Exhibit 10.3
[ALTOEN LOGO]
ALTEON INC.
CONSULTANT'S NON-QUALIFIED STOCK OPTION GRANT AGREEMENT
Optionee:_______________________________________________________________________
Address:________________________________________________________________________
Shares Subject to Option:_______________________________________________________
Exercise Price Per Share:_______________________________________________________
Date of Grant:__________________________________________________________________
Expiration Date:________________________________________________________________
Vesting Schedule:
1. Grant of Option.
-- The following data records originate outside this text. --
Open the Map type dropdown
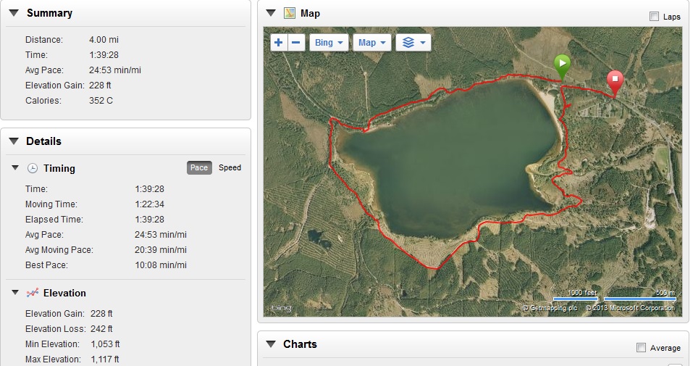click(372, 43)
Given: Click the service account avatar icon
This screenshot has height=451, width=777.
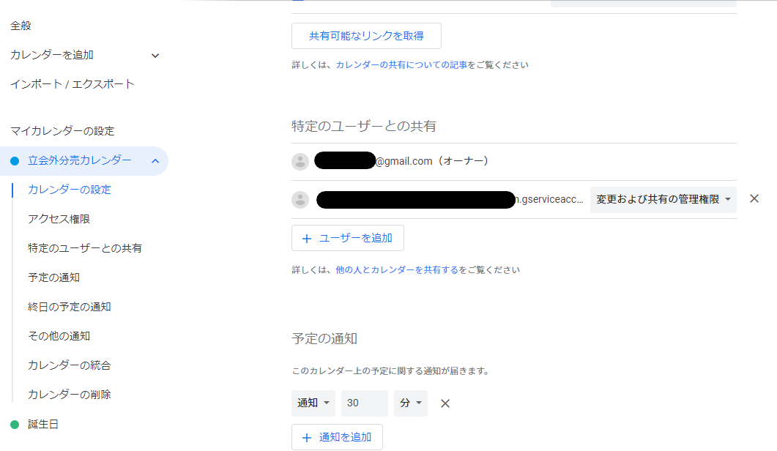Looking at the screenshot, I should (x=300, y=200).
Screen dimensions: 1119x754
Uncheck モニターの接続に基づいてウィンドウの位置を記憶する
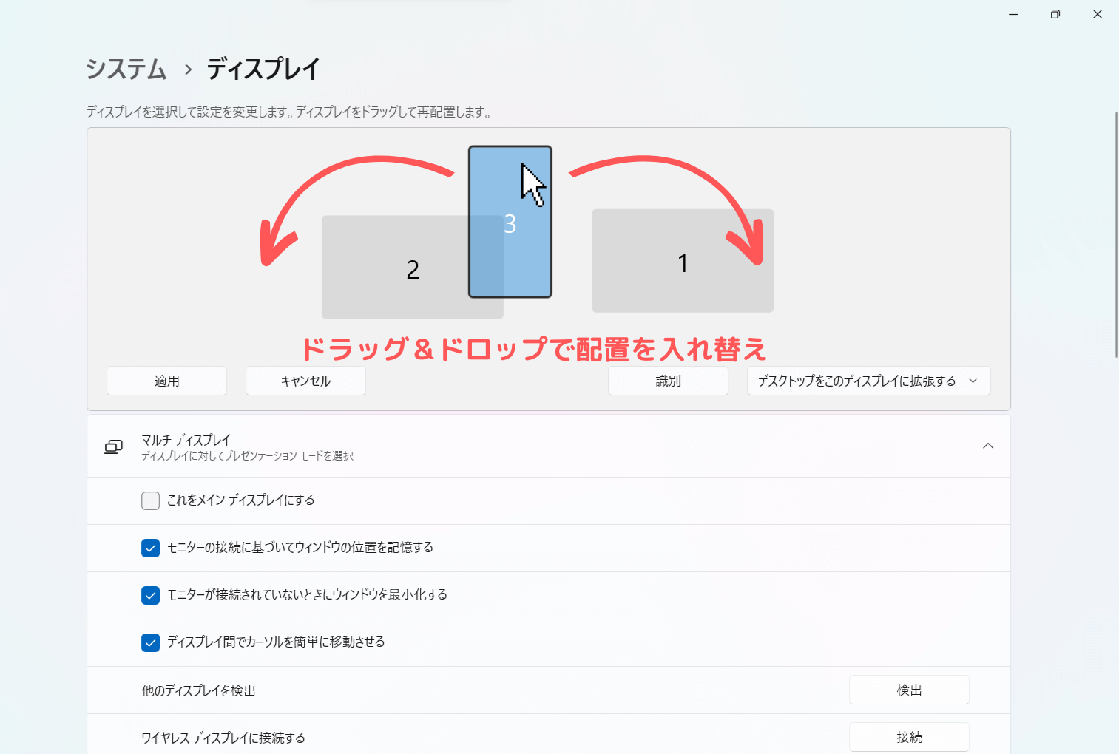[x=151, y=548]
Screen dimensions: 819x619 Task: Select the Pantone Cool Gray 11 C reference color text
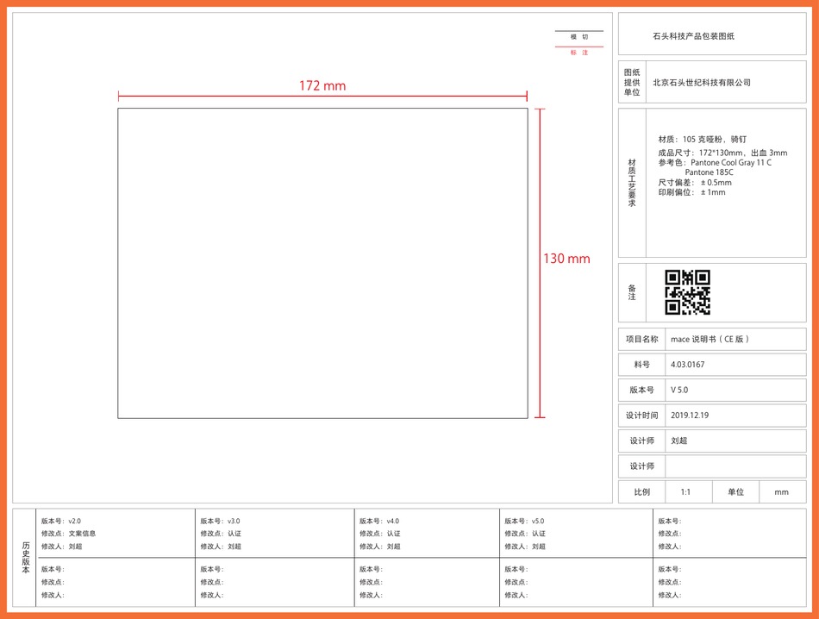pos(730,164)
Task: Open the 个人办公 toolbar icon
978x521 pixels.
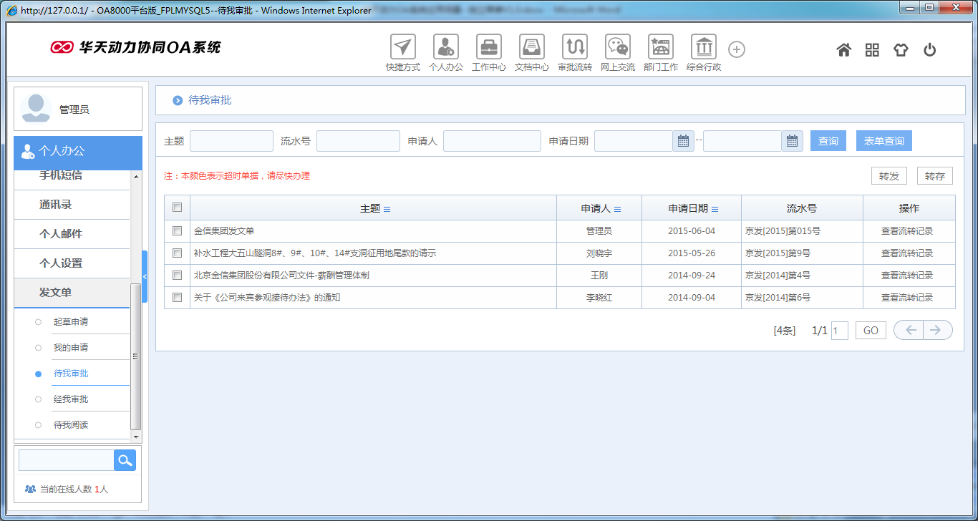Action: point(446,47)
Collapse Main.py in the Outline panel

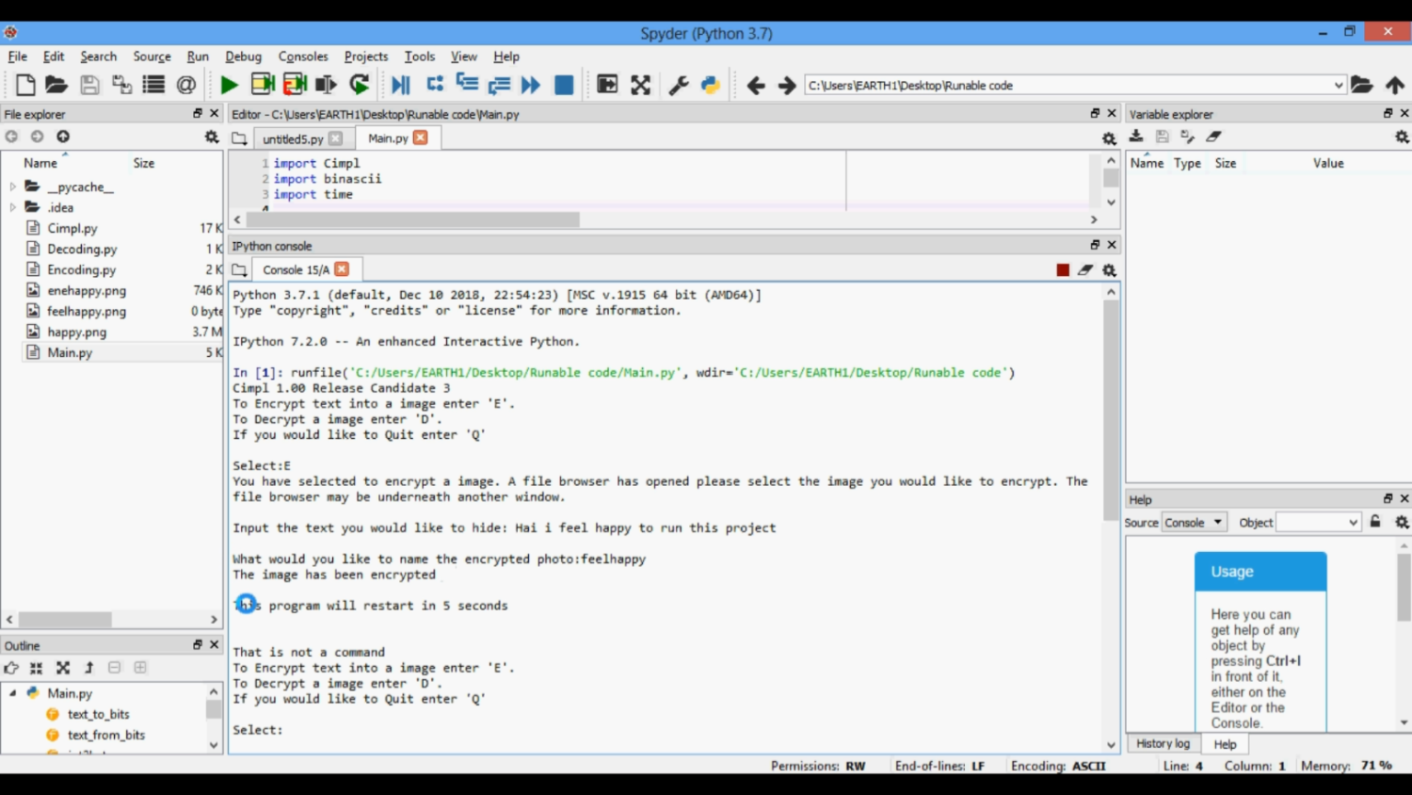pos(11,692)
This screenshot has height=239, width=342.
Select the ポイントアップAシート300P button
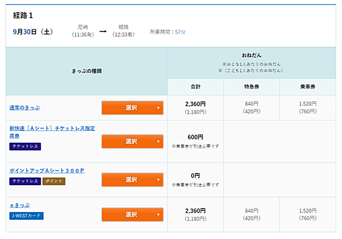[x=132, y=179]
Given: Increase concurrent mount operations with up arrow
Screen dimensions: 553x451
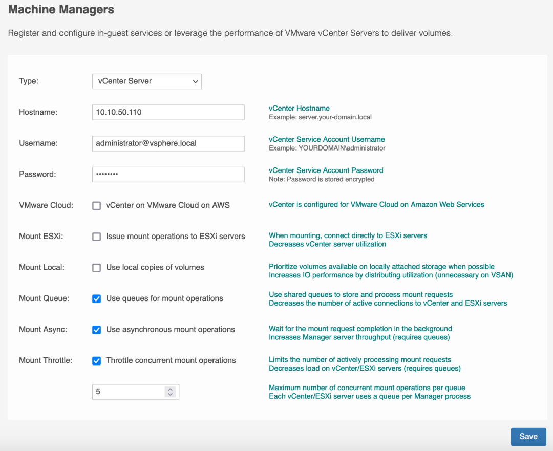Looking at the screenshot, I should 171,389.
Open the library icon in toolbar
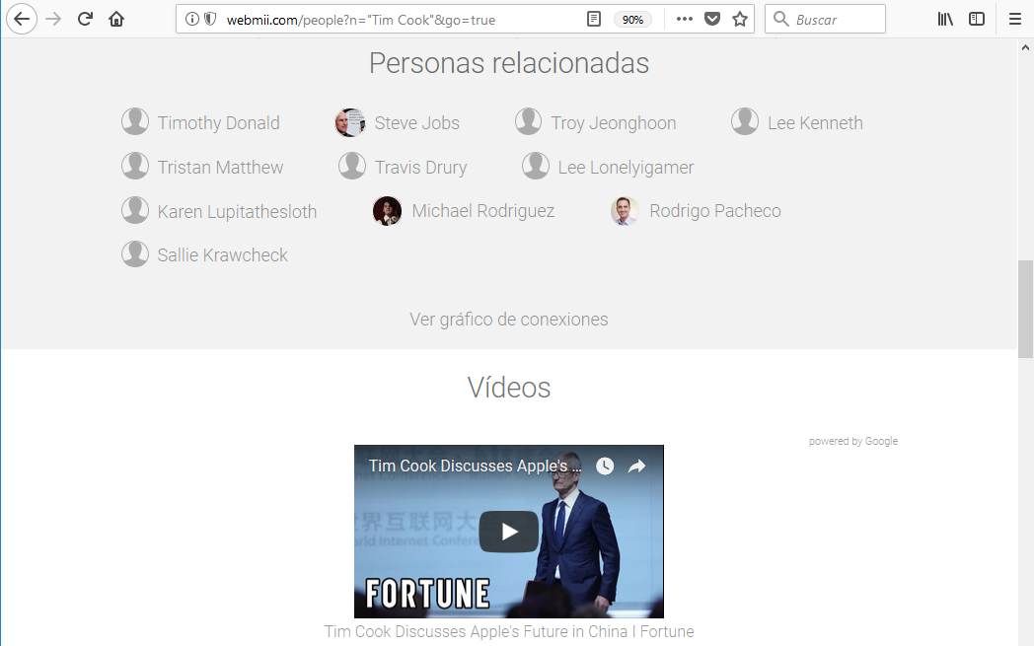 point(945,19)
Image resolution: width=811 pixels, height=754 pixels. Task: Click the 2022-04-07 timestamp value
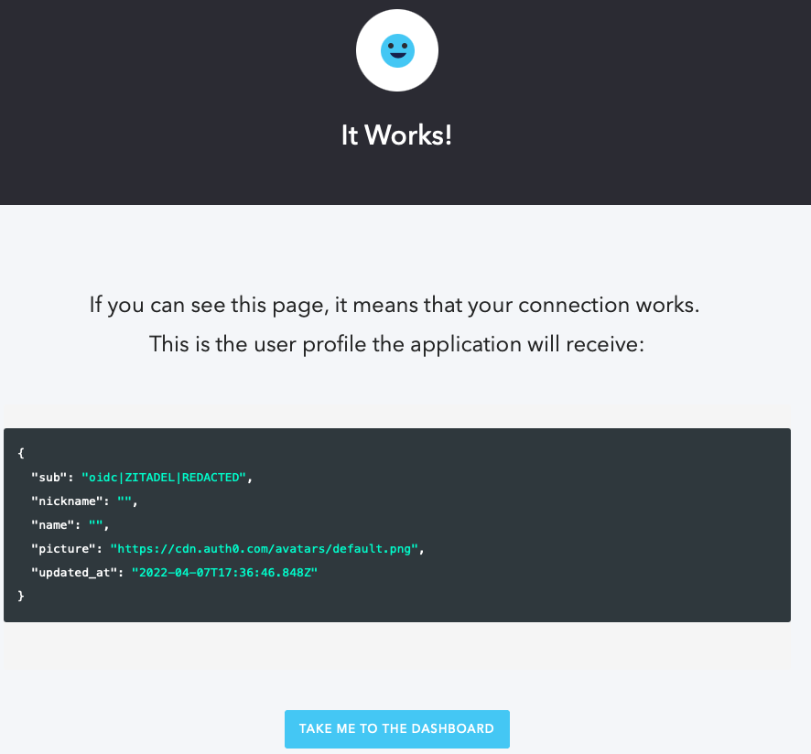click(x=224, y=572)
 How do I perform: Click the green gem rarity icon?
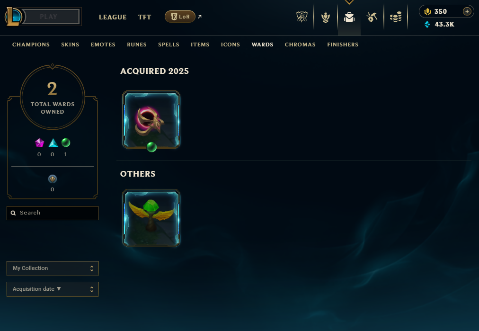[x=66, y=143]
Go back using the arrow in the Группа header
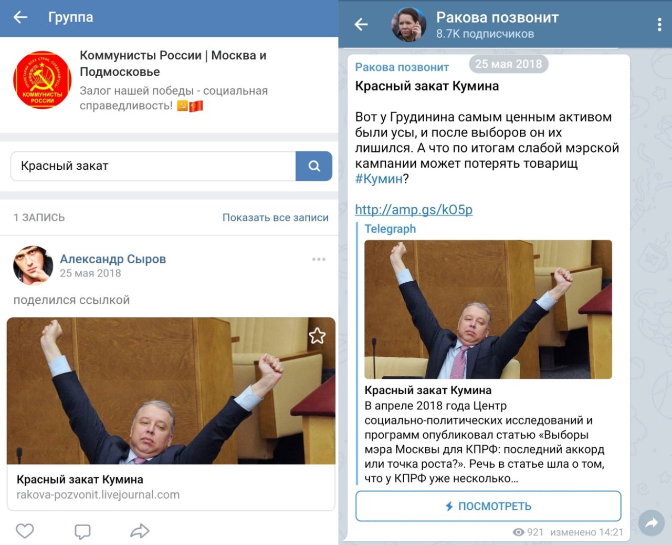The image size is (672, 545). (20, 17)
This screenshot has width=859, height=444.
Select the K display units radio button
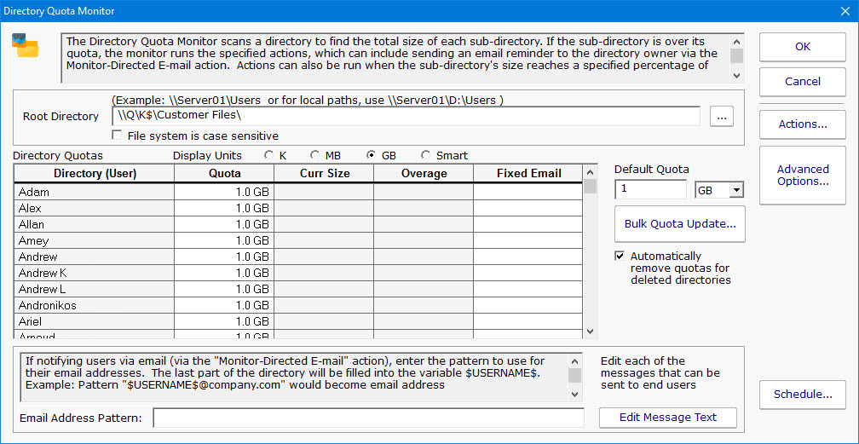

Alteon Inc. (the "Company"), a Delaware corporation,
hereby grants to the consultant named above (the "Optionee") an option (this
"Option") to purchase the total number of shares of common stock of the Company
("Common Stock") set forth above (the "Shares") at the exercise price per share
set forth above (the "Exercise Price"), subject to all of the terms and
conditions set forth herein, under United States securities and tax laws and the
Company's 2005 Stock Plan (the "Plan") which is incorporated herein by
reference. This Option is not intended to qualify as an "incentive stock option"
within the meaning of Section 422 of the Internal Revenue Code of 1986, as
amended, and shall be considered a non-qualified stock option.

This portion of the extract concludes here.